Les samedi 2 et dimanche 3 mars, le musée du quai Branly-Jacques Chirac organise une nouvelle édition de «L’ethnologie va vous surprendre !» sur le thème du corps. Partenaire de l’événement, «Libération» publiera le lundi 26 février un supplément dans le quotidien et un dossier spécial à retrouver sur notre site.
Médiatisé ou source de stigmatisation, le corps amputé et appareillé est un sujet anthropologique particulier, complexe et captivant. Rencontre avec l’anthropologue Paul-Fabien Groud qui travaille sur la thématique des corps réparés.
Pouvez-vous nous parler de ce que vous appelez «l’enchantement prothétique» ?
Ce terme contemporain correspond à l’idée en vogue depuis le début des années 2000 et plus particulièrement après 2010 d’un corps réparé, et même augmenté, grâce à la technologie. Une profusion d’images et de discours très technophiles sont en effet apparus à cette période, sur Internet, à travers les réseaux sociaux ou les médias, portés par des figures médiatiques, comme Oscar Pistorius, cet athlète équipé de prothèses avec des lames de course qui a établi plusieurs records handisports. Ces exploits sont venus nourrir les courants transhumanistes et posthumanistes qui assurent que le futur passera forcément par un corps prothésé, pour les personnes en situation de handicap mais aussi les autres. Aujourd’hui, cet enchantement prothétique continue à se déployer dans les médias avec l’exposition de prothèses toujours plus high-tech et de femmes et d’hommes dits «bioniques» .
Face à cela, vous opposez la réalité du vécu des personnes amputées…
En tant qu’anthropologue, je me suis intéressé au paradigme de ce discours afin de montrer comment cet enchantement prothétique est ambivalent. Bien sûr, je ne nie pas certains aspects positifs de cette idée. Elle permet notamment un basculement dans l’image du handicap, de le déstigmatiser, ce qui est positif. Mais en même temps, elle se base sur un modèle technovalidiste et néolibéral, à savoir un corps réparé réparable, uniformisé, performant et productif. Surtout, ces discours sont à l’opposé de la réalité vécue par les personnes amputées. A travers mes enquêtes de terrain, j’ai pu souligner cet écart et tout ce que ce techno-enchantement ne montre pas : qu’est-ce que c’est de vivre avec un corps amputé, et une prothèse. Beaucoup de personnes amputées sont âgées et veulent juste un retour à la vie «ordinaire», une prothèse bien adaptée à leur corps, qui ne blesse pas, qui puisse être utilisée le plus possible, dans leur vie de tous les jours.

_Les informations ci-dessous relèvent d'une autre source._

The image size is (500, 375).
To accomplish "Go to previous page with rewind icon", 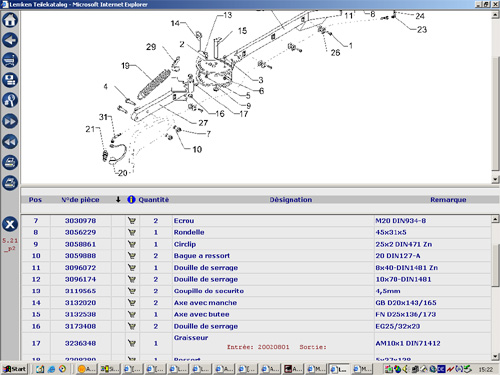I will pos(10,142).
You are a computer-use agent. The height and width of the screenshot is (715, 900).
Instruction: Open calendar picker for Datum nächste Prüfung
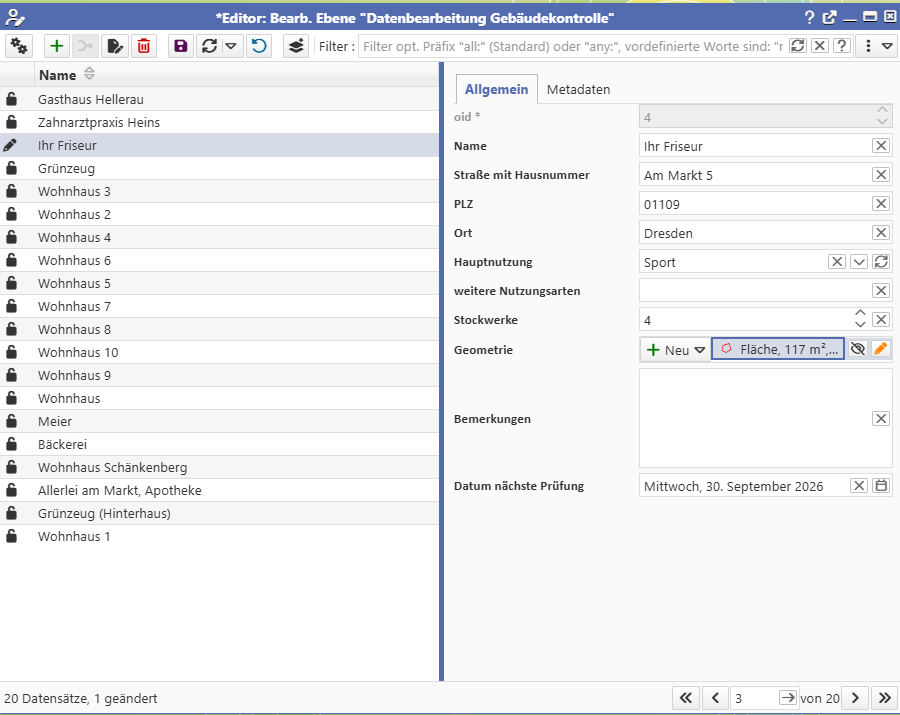[881, 486]
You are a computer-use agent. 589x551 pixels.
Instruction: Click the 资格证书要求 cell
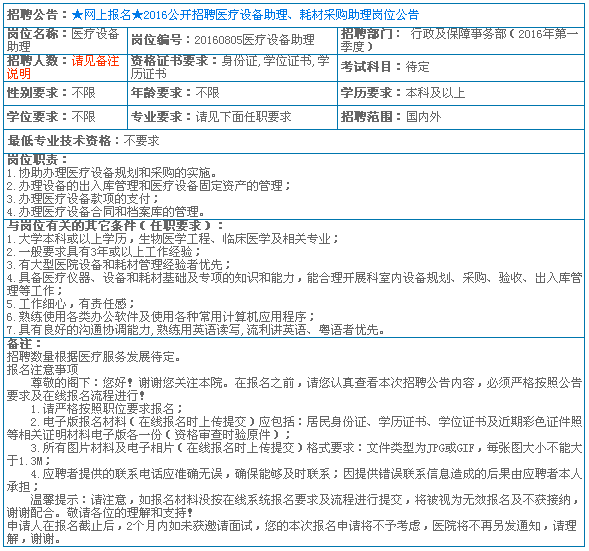tap(233, 68)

Elles ne souhaitent pas forcément reprendre le sport et battre des records. Finalement cette approche techno-enchantée masque cette réalité et balaie la diversité des vécus.
Comment en êtes-vous arrivé à ces travaux de recherche ?
Je me suis toujours intéressé au handicap, d’abord mental puis physique, lorsque je me suis tourné vers l’anthropologie. C’était alors l’émergence de figures médiatiques comme Oscar Pistorius. Dans ma thèse, j’ai souhaité étudier au plus proche du terrain comment on vit avec la perte d’un membre, avec les recompositions corporelles qui s’ensuivent au niveau du moignon et du membre fantôme, et ce qui vient s’adjoindre avec la prothèse. A travers mon travail d’enquête, j’ai pu rencontrer des personnes amputées, des soignants, des fabricants de prothèses, d’autres chercheurs en sciences humaines et sociales ou en ingénierie robotique, des milieux très différents et variés.